High street and travel retailer WH Smith has moved to secure its future by appointing a heavyweight industry figure as its new executive chairman, following a turbulent period marred by a significant accounting error in its American operations.
A New Leader for a Critical Turnaround
The company confirmed that Leo Quinn, the former group chief executive of infrastructure giant Balfour Beatty, will take the helm as executive chairman. His start date is set for April 7, pending approval from shareholders. He will replace the current non-executive chairwoman, Annette Court.
Ms Court will step down following the firm's annual shareholder meeting on February 2. In the interim period, senior independent director Simon Emeny will serve as chairman until Mr Quinn formally assumes the role.

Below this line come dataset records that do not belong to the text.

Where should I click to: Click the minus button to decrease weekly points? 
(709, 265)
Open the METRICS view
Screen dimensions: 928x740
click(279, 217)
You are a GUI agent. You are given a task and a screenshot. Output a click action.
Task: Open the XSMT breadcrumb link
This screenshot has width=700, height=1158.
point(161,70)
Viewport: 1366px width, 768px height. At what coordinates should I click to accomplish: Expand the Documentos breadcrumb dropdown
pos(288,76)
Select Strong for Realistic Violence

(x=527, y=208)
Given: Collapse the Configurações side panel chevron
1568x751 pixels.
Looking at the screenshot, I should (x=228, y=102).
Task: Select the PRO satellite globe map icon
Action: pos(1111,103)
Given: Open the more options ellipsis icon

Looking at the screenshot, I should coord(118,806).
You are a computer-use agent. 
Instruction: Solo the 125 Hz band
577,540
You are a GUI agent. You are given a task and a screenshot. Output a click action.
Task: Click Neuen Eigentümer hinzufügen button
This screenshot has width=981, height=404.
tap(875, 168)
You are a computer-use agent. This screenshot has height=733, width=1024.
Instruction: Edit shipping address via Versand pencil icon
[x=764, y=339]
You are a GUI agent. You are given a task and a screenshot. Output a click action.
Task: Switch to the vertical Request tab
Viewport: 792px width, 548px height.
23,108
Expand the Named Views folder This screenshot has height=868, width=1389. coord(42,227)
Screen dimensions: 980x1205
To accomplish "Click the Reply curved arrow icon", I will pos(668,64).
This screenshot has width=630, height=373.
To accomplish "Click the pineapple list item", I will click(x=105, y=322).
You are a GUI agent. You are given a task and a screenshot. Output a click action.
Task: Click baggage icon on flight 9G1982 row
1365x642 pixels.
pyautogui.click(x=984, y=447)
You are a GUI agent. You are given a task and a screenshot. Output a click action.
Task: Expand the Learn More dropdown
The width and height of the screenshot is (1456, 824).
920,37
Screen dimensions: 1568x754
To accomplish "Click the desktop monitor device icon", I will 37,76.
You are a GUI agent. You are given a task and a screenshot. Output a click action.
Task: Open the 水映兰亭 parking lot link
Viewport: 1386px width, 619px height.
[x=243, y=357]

The board expressed strong confidence in Mr Quinn's ability to steer the company. Annette Court stated his "record of leadership and significant experience of successfully delivering transformation for large international companies" made him the ideal candidate to guide WH Smith back to stability and execute its long-term growth strategy.
Market Confidence and a Lucrative Package
The announcement was met with immediate enthusiasm from investors, sending WH Smith's shares soaring by 11% in Monday morning trading.
Jonathan Eng, a fundamental portfolio manager at major shareholder Causeway Capital, highlighted the urgency of the appointment, noting the company needs a leader "disciplined on capital spending and focused on rebuilding North American margins." He praised Mr Quinn's decade-long tenure at Balfour Beatty, where he transformed the company from a loss-making entity into one that won contracts, generated cash, and delivered shareholder returns that tripled the FTSE 250's performance.
Mr Quinn's remuneration package includes an annual salary of £360,000, plus pension and benefits. Notably, he will also receive a substantial share award worth an initial £12.25 million. This award is subject to a five-year performance test linked to the company's share price and could potentially be worth £24.5 million if the stock value doubles from its current level. Additionally, Mr Quinn will invest £2 million of his own funds to purchase WH Smith shares. He will not be eligible for annual bonuses or other long-term incentive awards.
Addressing Past Troubles and Looking Ahead
The appointment comes in the wake of a damaging accounting blunder at WH Smith's US division, which led to an overstatement of profits by as much as £50 million. An independent review by Deloitte uncovered several shortcomings in the audit process. This scandal prompted the departure of former chief executive Carl Cowling in November and triggered an investigation by the Financial Conduct Authority.
In response, the group has initiated a remediation plan to strengthen governance and controls, ensure process alignment, and enact cultural change. Last month, WH Smith also confirmed it would claw back approximately £1.5 million in overpaid bonuses from former executives, including Mr Cowling.
The business itself has undergone a significant transformation, having sold its high street chain of around 480 shops in June. WH Smith is now focused exclusively on its 1,300 travel locations worldwide, operating in airports and train stations. The high street stores now operate under the new brand name TGJones.
For the year to the end of August, the streamlined group reported a pre-tax profit of £108 million, excluding one-off costs. Andrew Harrison, who stepped in as interim chief executive after Mr Cowling's exit, will continue in that role until April and will then work closely with the new executive chairman.
In accepting the position, Leo Quinn described WH Smith as "a great business with a remarkable heritage" and committed to building the right foundations for long-term value for all stakeholders.